The LightSheer pulsed diode array laser systems are indicated for use in surgical, aesthetic, and cosmetic applications in the medical specialties of general and plastic surgery, and dermatology. The LightSheer pulsed diode array laser systems are intended for use on all skin types (Fitzpatrick skin types I – VI), including tanned skin.

The LightSheer Desire Light Laser System with LightSheer ET/XC Laser Handpiece is indicated for the treatment of vascular lesions, including angiomas, telangiectasia and other benign vascular lesions, the treatment of Pseudofolliculitis Barbae (PFB). The LightSheer Desire Light Laser System with LightSheer ET/XC Laser Handpiece is also indicated for hair removal, permanent hair reduction* and the treatment of benign pigmented lesions and leg veins.

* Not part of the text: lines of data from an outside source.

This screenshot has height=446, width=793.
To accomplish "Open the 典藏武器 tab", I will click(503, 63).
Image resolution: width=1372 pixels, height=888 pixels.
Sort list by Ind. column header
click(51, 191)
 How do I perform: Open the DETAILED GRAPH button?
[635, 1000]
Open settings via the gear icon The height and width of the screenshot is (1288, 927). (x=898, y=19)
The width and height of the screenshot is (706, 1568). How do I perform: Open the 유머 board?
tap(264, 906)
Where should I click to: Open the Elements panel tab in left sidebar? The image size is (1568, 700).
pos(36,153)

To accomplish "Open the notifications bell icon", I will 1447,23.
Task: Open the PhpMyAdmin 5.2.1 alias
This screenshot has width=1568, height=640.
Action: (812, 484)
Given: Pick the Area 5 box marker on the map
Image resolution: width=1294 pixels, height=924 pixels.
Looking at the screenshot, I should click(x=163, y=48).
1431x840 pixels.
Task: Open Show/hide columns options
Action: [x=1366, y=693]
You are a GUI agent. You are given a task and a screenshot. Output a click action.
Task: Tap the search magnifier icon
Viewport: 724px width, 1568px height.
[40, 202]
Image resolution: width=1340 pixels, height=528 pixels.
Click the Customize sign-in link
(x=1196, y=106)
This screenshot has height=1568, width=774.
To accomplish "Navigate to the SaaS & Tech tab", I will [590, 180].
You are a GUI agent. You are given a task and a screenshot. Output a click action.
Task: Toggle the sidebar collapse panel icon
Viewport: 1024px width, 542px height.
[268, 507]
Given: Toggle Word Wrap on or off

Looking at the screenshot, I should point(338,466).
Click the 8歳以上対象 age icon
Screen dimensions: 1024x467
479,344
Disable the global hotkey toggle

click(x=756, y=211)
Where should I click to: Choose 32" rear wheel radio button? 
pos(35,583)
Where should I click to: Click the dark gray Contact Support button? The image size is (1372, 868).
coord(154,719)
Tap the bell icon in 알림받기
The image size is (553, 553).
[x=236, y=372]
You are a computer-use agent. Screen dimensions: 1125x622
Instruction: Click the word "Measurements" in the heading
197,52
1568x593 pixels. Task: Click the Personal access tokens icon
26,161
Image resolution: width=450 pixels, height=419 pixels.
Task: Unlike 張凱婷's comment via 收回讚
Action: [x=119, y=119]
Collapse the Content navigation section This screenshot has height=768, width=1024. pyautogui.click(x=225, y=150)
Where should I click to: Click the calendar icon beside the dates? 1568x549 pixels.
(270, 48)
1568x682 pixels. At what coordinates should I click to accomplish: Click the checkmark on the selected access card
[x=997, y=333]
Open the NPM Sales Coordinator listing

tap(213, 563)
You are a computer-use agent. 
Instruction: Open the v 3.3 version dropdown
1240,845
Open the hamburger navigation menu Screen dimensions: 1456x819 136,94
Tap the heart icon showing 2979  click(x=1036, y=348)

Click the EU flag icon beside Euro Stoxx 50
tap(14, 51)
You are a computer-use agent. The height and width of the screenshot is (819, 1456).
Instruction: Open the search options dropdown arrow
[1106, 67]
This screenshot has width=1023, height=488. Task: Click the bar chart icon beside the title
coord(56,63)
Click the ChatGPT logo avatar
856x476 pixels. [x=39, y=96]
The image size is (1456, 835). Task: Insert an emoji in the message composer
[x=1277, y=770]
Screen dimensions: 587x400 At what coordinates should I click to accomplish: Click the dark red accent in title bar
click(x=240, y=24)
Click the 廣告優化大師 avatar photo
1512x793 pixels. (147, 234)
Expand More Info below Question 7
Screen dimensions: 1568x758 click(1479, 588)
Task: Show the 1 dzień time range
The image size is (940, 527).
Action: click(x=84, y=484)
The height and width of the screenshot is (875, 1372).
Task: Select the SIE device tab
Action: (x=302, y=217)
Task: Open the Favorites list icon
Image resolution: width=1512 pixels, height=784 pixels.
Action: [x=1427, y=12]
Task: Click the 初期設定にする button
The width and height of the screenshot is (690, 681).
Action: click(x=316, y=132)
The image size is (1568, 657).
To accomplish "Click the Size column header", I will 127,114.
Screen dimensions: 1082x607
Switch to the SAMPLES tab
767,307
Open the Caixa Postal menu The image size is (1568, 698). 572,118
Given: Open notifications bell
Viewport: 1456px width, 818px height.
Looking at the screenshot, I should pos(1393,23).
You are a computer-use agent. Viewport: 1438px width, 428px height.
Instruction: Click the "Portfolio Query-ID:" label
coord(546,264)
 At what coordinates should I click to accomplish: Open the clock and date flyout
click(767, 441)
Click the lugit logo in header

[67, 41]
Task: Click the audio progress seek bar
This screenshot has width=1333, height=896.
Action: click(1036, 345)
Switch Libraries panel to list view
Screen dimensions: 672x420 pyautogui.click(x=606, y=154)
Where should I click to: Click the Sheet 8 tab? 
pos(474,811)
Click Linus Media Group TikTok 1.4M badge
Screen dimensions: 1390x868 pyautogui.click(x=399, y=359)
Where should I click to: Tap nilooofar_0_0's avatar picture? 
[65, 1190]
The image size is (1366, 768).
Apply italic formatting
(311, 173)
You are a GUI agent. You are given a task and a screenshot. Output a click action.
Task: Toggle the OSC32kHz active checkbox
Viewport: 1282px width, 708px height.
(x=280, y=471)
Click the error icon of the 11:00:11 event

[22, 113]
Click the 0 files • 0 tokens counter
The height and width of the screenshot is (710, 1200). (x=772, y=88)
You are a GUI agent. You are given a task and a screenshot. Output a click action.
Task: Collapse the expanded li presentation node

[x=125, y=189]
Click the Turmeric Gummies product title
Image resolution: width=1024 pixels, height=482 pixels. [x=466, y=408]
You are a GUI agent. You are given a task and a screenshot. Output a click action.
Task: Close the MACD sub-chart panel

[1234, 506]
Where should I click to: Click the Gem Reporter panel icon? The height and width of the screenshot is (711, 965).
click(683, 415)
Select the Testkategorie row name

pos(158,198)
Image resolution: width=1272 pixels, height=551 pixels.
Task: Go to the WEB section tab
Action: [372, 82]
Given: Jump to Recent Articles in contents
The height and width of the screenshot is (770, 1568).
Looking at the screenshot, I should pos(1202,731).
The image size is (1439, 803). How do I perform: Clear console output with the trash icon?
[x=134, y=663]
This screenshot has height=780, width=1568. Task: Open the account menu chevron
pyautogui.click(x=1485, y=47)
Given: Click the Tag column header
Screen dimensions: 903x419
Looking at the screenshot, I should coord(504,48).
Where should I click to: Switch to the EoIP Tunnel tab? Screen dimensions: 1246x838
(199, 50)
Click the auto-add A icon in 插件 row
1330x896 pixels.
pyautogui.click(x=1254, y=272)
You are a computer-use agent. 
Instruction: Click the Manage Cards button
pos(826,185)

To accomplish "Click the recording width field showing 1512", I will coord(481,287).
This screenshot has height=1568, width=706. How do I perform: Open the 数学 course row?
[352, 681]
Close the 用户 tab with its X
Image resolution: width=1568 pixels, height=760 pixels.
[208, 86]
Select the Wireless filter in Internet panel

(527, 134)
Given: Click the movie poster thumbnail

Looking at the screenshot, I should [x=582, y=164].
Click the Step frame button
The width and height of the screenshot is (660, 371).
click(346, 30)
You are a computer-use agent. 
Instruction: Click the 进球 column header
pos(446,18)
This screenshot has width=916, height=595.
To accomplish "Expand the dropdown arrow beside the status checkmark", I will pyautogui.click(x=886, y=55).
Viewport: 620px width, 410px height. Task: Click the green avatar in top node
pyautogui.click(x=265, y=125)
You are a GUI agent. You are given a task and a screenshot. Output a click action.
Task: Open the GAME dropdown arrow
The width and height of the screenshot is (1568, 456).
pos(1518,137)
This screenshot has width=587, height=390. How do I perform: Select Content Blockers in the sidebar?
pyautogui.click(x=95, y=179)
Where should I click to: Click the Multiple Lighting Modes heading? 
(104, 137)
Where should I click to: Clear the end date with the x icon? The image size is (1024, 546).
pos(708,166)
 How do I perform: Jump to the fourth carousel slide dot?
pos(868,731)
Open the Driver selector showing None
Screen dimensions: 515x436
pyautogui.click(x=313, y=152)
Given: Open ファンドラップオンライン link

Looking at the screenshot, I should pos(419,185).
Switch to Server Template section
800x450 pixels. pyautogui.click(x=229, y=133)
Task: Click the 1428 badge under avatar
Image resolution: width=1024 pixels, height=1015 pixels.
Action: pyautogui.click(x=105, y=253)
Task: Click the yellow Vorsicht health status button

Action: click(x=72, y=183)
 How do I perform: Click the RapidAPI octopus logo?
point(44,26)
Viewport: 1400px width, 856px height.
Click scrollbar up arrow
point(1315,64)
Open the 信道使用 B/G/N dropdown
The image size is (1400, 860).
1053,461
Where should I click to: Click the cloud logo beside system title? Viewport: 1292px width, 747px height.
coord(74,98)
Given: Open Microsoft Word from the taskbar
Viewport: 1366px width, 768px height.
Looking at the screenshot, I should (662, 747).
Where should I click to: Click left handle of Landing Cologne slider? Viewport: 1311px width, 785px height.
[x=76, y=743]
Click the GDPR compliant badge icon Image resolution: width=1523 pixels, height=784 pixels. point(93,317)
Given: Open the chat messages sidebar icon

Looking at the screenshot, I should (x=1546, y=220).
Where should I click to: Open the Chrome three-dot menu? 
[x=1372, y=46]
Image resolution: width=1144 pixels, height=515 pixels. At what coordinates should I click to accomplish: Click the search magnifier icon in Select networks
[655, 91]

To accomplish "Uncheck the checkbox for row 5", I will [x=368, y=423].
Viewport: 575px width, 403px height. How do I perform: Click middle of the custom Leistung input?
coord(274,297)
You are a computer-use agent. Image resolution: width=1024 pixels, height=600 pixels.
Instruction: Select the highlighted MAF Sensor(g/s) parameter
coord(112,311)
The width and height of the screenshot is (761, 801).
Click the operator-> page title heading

  • Note: Permanent hair reduction is defined as the long-term, stable reduction in the number of hairs regrowing when measured at 6, 9, and 12 months after the completion of a treatment regime.
Device Description

The modified LightSheer Desire Light Laser System is a non-invasive aesthetic laser system that delivers pulsed infrared laser light with a wavelength ranging from 790-830 nm (805 nm nominal). The system consists of a laser console and two optional handpieces, ET or XC, which can be connected to the console, one at a time, via a universal plug-in connector and an umbilical cable.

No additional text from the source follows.